San Jose Day of Remembrance marks 40th anniversary with large turnout
San José, CA – On February 16, the San Jose Day of Remembrance held its 40th annual event with the second-highest attendance ever – more than 550 people. The event started in 1981 as part of the nationwide movement of Japanese Americans demanded redress (an official apology) and reparations (monetary compensation) for their incarceration during World War II.
The San Jose Day of Remembrance is held on the Sunday of Presidents Day weekend, which is near the date of February 19, 1942 when President Franklin D. Roosevelt signed Executive Order 9066, which laid the legal basis for the incarceration of more than 120,000 Japanese Americans during World War II. Organized by the San Jose Nihonmachi Outreach Committee (NOC), the Day of Remembrance events have grown under the Trump administration as the community protests the incarceration and separation of families at the U.S. border with Mexico.
The theme of the 2020 event was “No Camps, No Cages,” linking the World War II concentration camps to the detention centers holding Central American refugees today. Amy Iwasaki Mass was the event’s Remembrance speaker. She told her story of how her family lived in fear that the FBI would take her father away from them as they did to thousands of Japanese immigrants in the days following the bombing of Pearl Harbor by the Empire of Japan. Mass ended her talk by denouncing the “shocking treatment of immigrants by the government” and condemning the “administration’s policy of separating families.” She called on the community to join the Tsuru for Solidarity protest in Washington, D.C June 5 – 7, saying “No camps no cages!” “Tsuru” is Japanese for “crane,” a traditional sign of peace, compassion, hope and healing.
The youth speaker, Joseph Tsuboi of the Japanese Community Youth Council (JCYC) of San Francisco, also told his family’s story of the concentration camps and the importance of speaking out for other communities today.
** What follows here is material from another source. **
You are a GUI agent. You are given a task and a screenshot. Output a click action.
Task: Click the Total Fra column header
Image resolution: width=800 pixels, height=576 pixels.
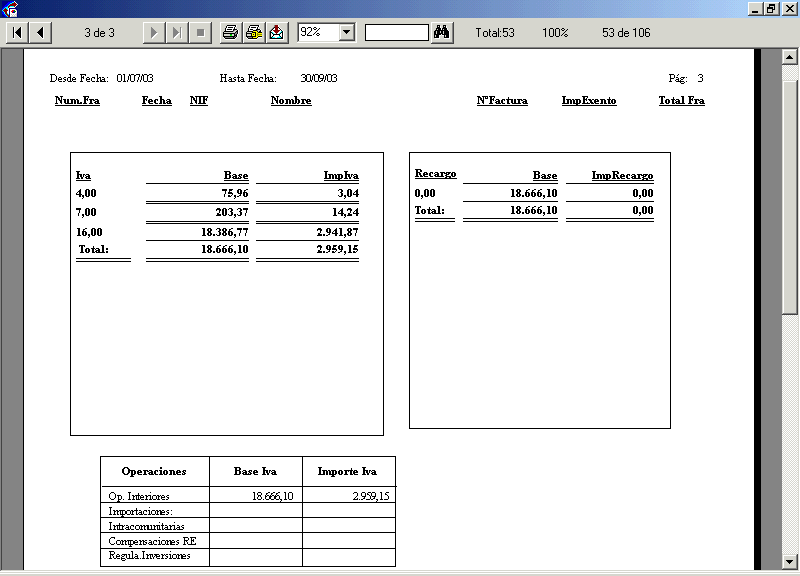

He demanded the government “End the ICE raids and close the detention camps” on the U.S. border with Mexico. The intergenerational representation at the event was also seen in the co-emcees, Melanie Shojinaga and Madison Yamaichi, who helped to organize the first Bay Area pilgrimage to the site of Manzanar concentration camp near Los Angeles.
The evening’s guest speaker was the Honorable Norman Mineta, former congressperson from San Jose. Mineta was one of the Japanese American congresspeople who supported the movement for redress and reparations and co-sponsor of HR440, which later became law. Besides recounting his own family’s experiences with the World War II concentration camps, he spoke of the congressional effort to pass the redress and reparations bill, and how the original bill for a commission to study the issue was based on an early bill to set up a commission to study Native Hawai’ian land claims.
Among the night’s speakers was Bekki Shibayama of the Nihonmachi Outreach Committee and the Campaign For Justice. She gave an update on the struggle of Japanese Latin Americans who were kidnapped from their homes in Peru and other countries to be held as hostages by the U.S. government to be used to exchange for American soldiers held as prisoners of war during World War II. They have been denied equal redress and reparations with other Japanese American on the grounds that they did not enter the country legally.
Leading off the night’s event was San Jose Taiko, which performed a short version of their 1940s-themed “Swingposium” show. Their performance was a fusion of the big band swing music popular during the 1940s in the Japanese American concentration camps and the taiko drumming from Japan. Also performing during the event was an interfaith choir which sang Love is Breaking Down the Wall.